→ INPUT DATA

Start of Block

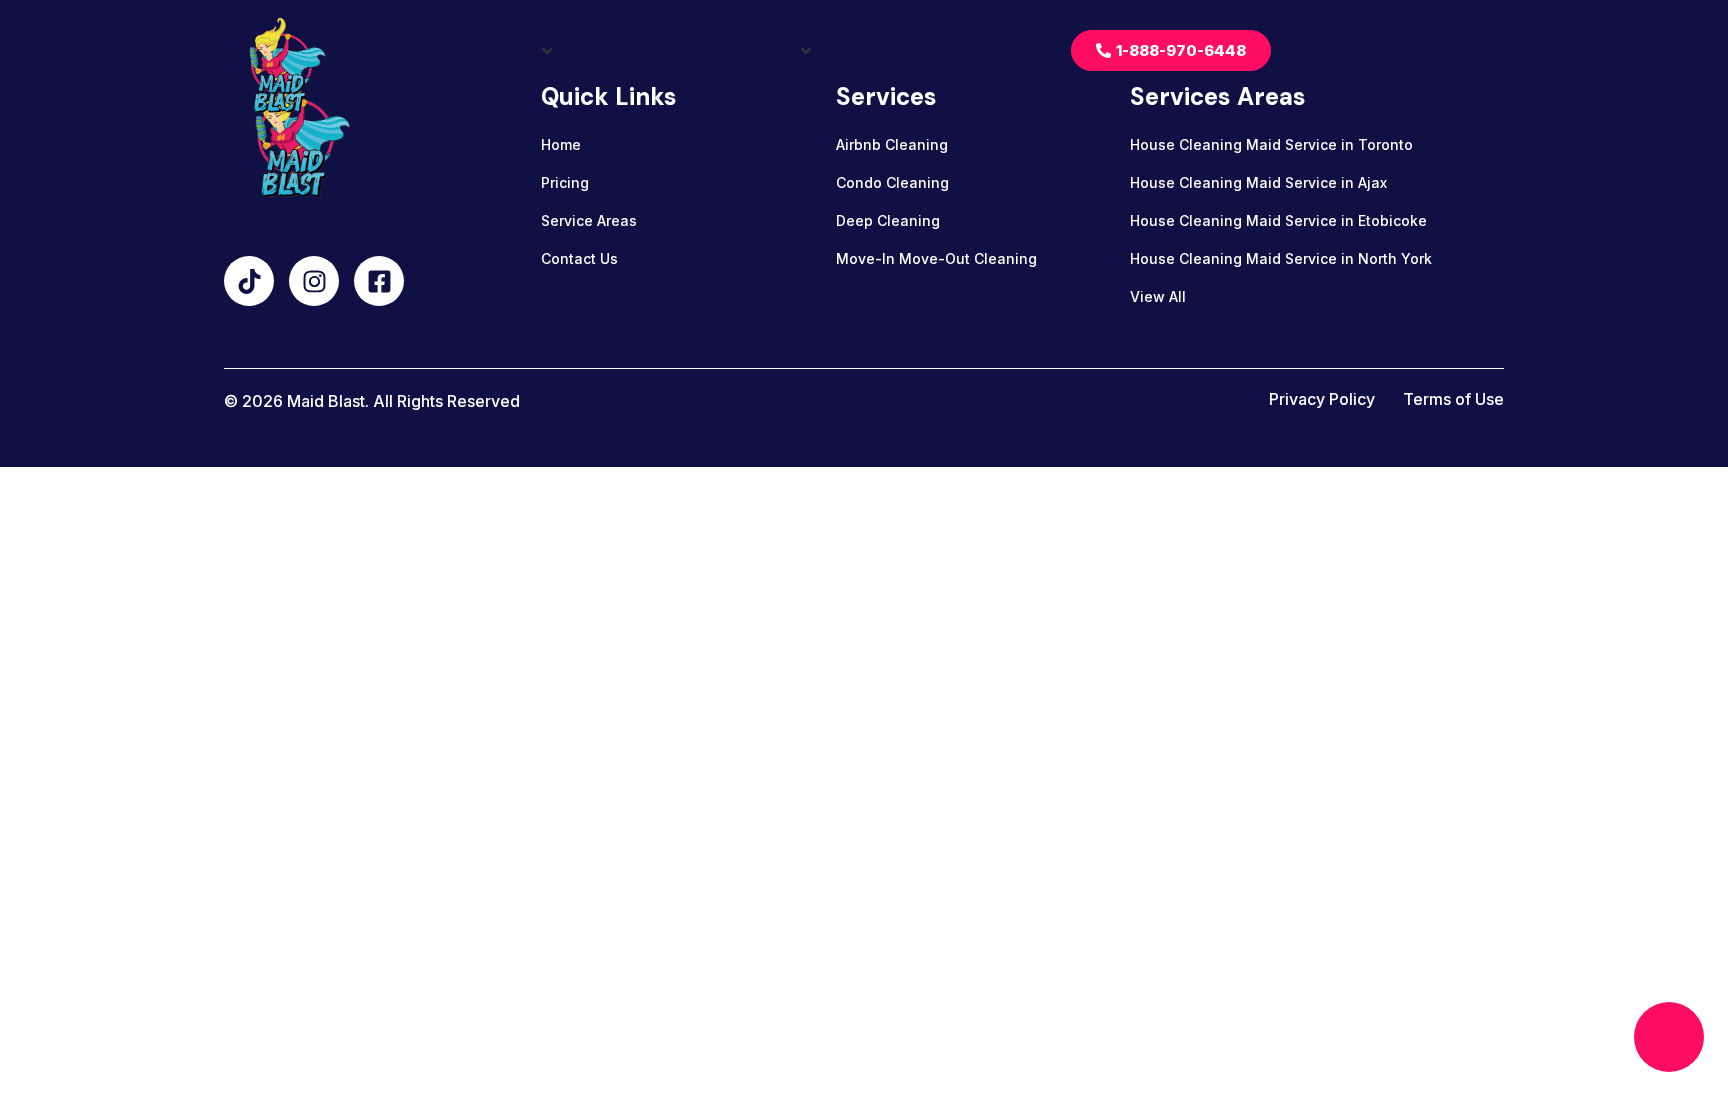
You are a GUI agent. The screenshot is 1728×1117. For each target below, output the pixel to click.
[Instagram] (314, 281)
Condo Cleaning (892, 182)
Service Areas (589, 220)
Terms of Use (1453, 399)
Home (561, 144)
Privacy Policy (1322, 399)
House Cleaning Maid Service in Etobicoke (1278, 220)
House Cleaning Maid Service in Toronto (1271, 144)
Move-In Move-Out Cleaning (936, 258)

End of Block
Start of Block

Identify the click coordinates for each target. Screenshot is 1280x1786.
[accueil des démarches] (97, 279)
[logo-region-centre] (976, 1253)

End of Block
Start of Block

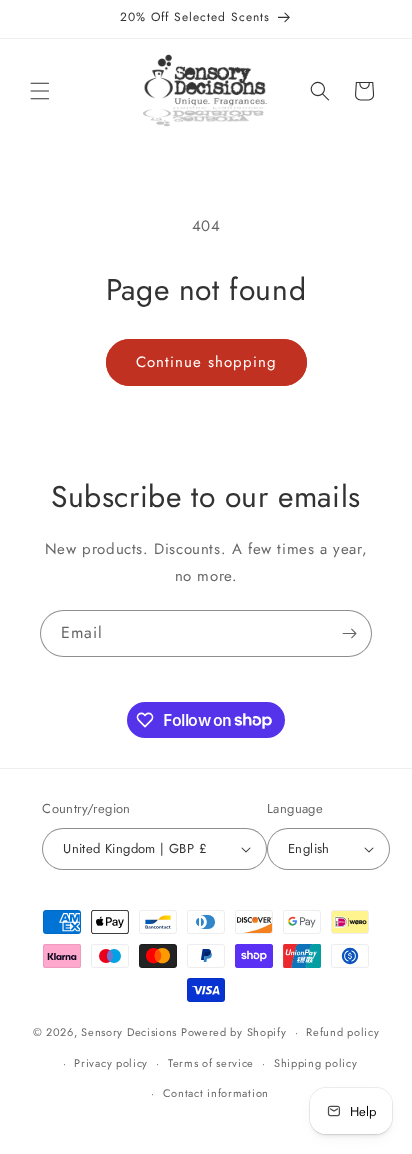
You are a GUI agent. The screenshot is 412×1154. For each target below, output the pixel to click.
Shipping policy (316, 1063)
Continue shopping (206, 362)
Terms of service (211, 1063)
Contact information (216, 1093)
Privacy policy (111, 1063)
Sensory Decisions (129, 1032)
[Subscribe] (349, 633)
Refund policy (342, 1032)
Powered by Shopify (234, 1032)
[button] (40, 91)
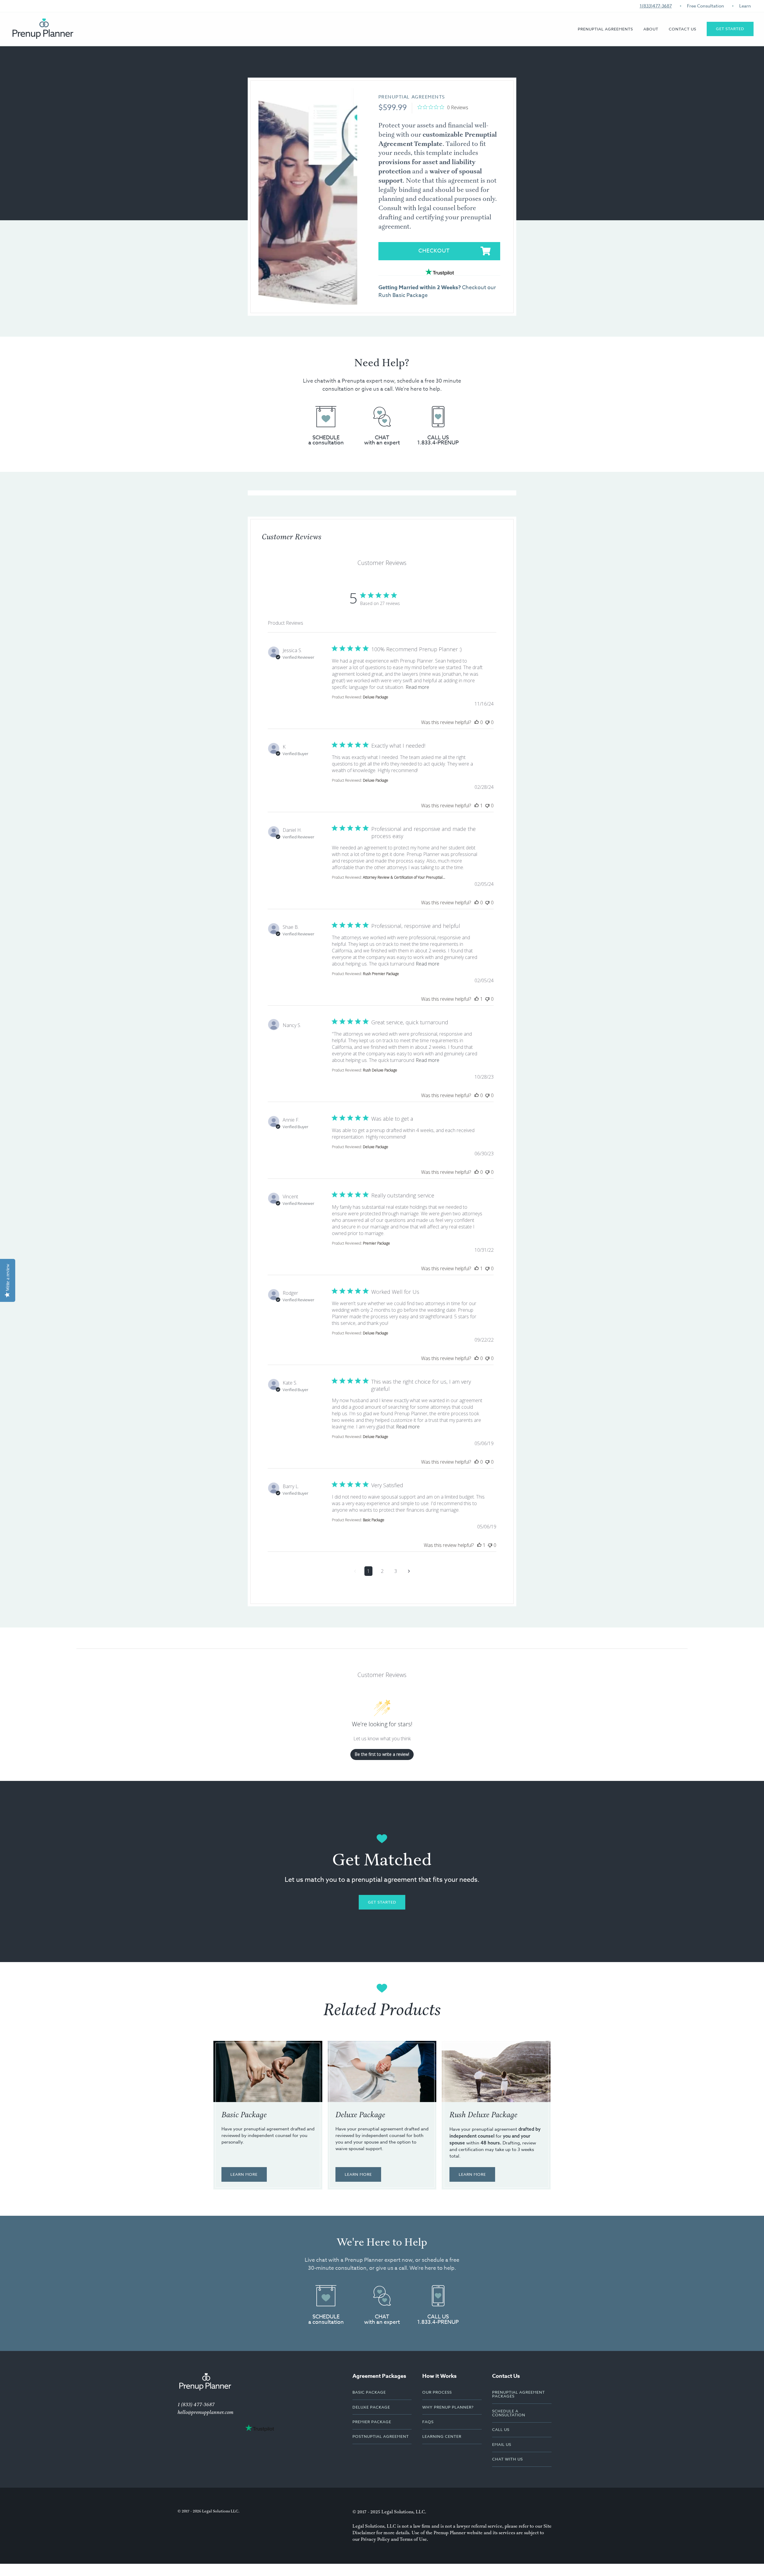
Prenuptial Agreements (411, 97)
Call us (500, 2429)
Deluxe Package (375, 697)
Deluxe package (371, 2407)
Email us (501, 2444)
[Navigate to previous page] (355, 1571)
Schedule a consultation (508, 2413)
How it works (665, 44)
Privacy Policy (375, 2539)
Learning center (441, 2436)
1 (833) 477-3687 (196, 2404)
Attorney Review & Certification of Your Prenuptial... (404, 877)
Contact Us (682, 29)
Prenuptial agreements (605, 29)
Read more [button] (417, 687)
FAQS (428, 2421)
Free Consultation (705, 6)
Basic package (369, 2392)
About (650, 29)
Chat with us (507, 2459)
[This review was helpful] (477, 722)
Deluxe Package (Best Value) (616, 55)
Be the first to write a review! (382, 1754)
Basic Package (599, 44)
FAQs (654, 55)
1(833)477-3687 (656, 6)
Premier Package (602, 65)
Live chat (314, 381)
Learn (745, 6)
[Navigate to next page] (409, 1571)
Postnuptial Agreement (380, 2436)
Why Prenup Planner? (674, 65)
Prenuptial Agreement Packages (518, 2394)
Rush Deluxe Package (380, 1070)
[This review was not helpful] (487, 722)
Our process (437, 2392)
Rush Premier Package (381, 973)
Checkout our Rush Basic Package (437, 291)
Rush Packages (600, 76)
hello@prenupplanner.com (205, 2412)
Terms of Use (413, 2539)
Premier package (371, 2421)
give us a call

End of Block

→ WHAT YOU WILL DO
Within the data above, pick out all lines holding the word "click".

→ SOLUTION TO THE PROBLEM
You are a GUI agent. The screenshot is 1728×1117. For each target below, output the pixel to click.
Identify the click coordinates for each target. Screenshot is 1280x1786.
You are a GUI agent. The screenshot is 412×1154. For each target below, output the pixel to click.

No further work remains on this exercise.